Directions for this task: Below this line are records; write out exactly the lines from the one containing "Screen dimensions: 563x397" through the one containing "Bookmark this page with the star icon", with the pictures left out.

Source material:
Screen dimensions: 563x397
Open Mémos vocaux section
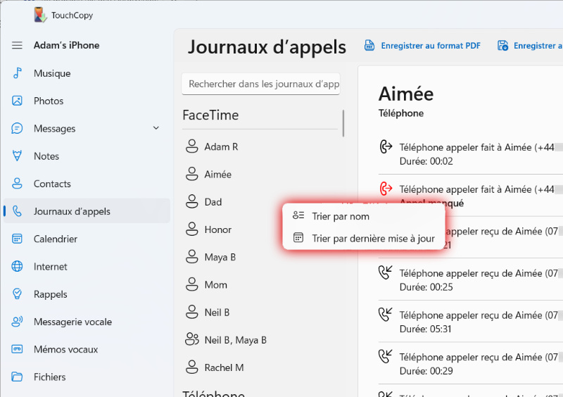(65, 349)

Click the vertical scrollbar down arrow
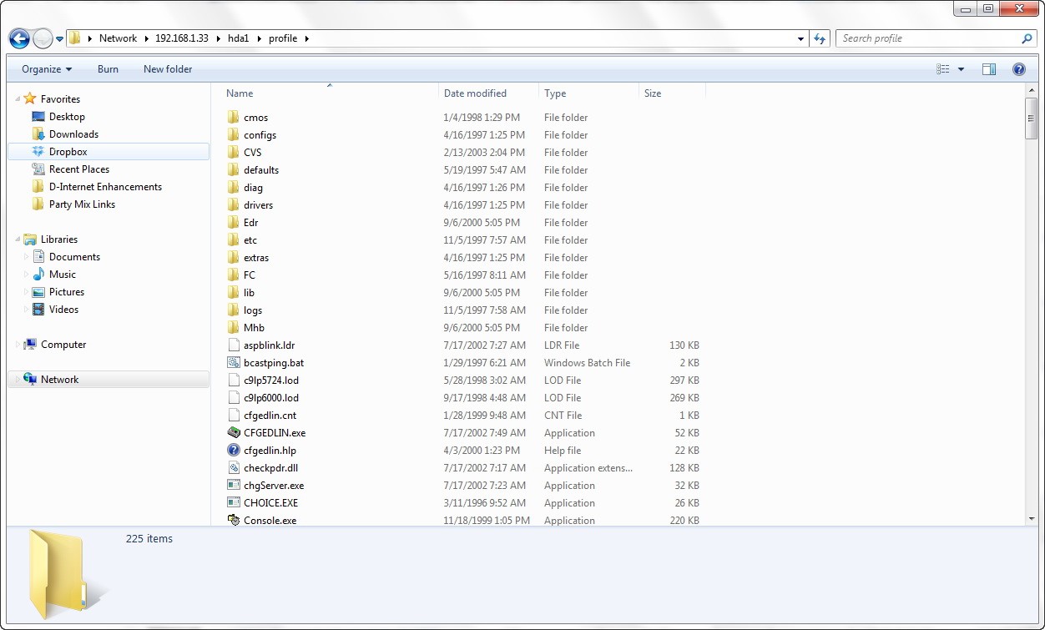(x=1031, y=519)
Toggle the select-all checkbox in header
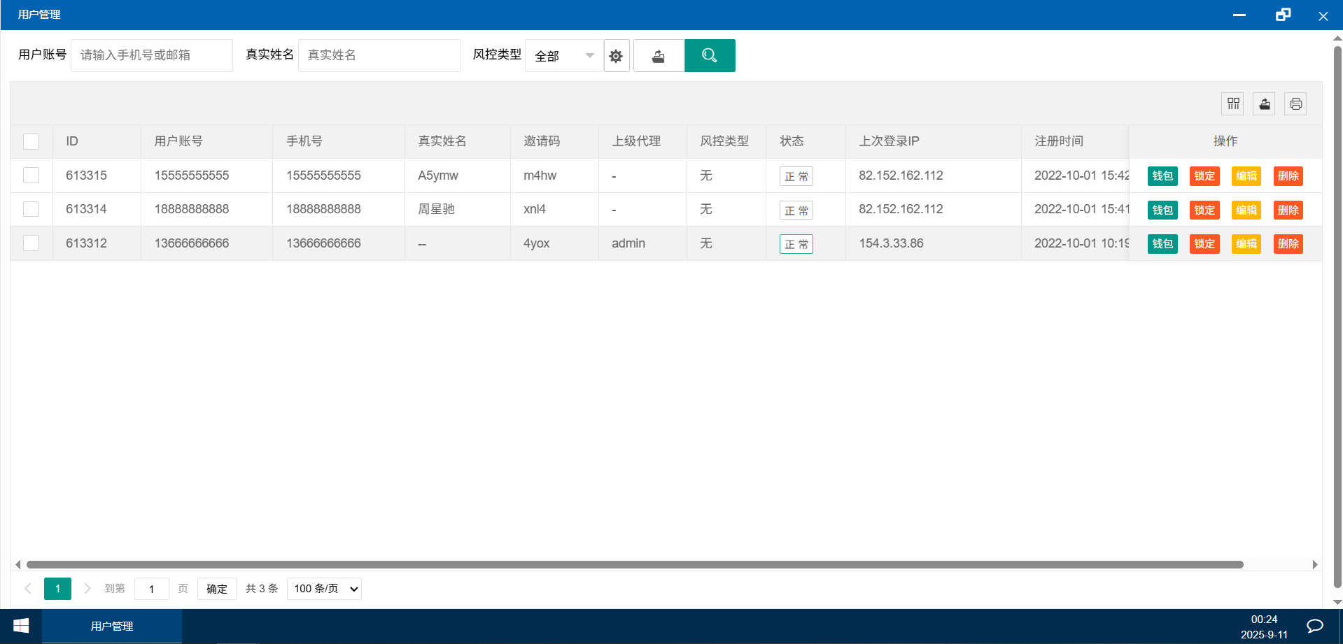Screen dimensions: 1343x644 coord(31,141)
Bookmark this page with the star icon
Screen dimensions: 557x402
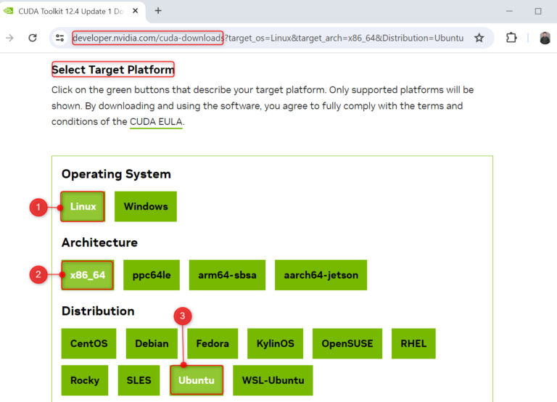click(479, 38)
--
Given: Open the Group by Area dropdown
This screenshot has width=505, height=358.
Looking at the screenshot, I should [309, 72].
* * *
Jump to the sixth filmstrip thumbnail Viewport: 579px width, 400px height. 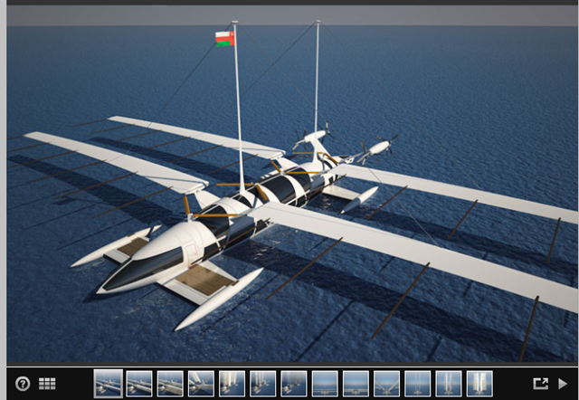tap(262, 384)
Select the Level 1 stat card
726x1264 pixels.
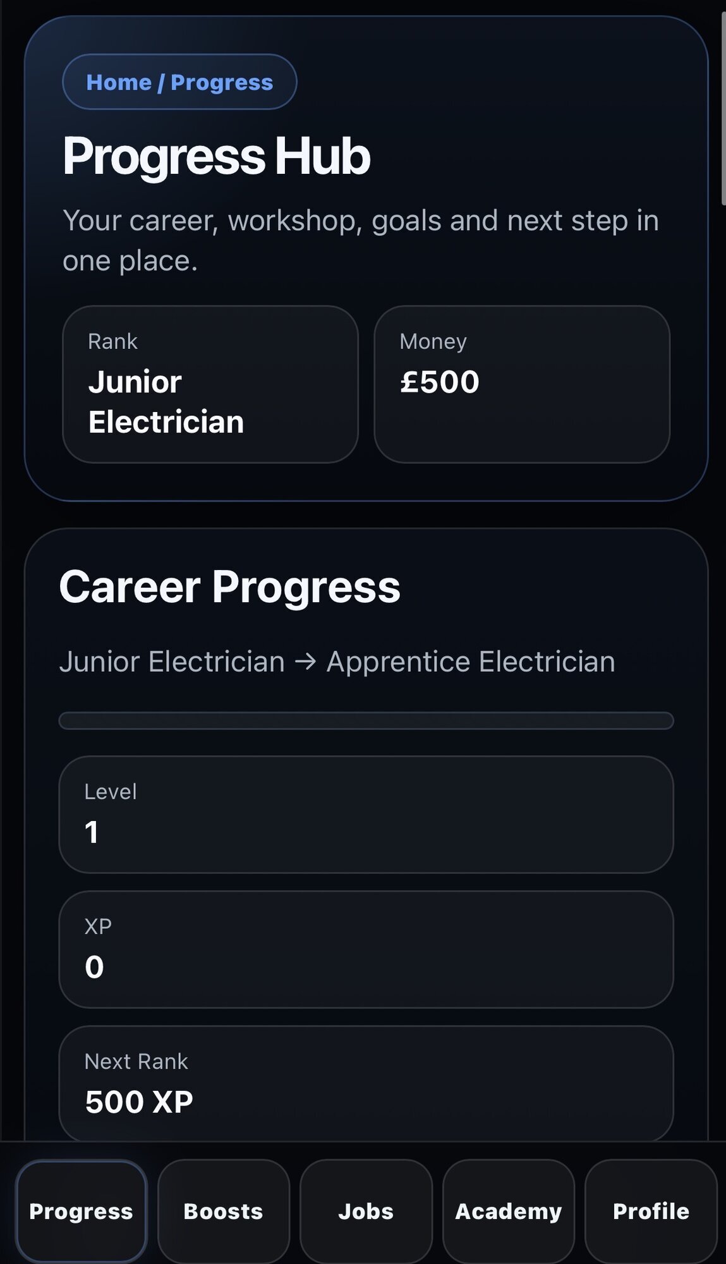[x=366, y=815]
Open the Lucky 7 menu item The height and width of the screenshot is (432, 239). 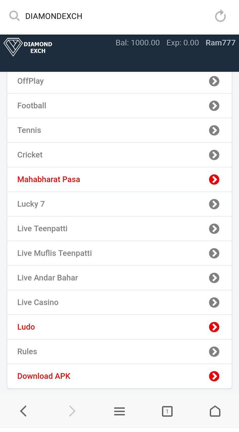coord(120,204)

Answer below:
Screen dimensions: 563x397
Open Mémos vocaux section
(65, 349)

Click the vertical scrollbar down arrow
(x=1031, y=519)
Toggle the select-all checkbox in header
Screen dimensions: 1343x644 coord(31,141)
Bookmark this page with the star icon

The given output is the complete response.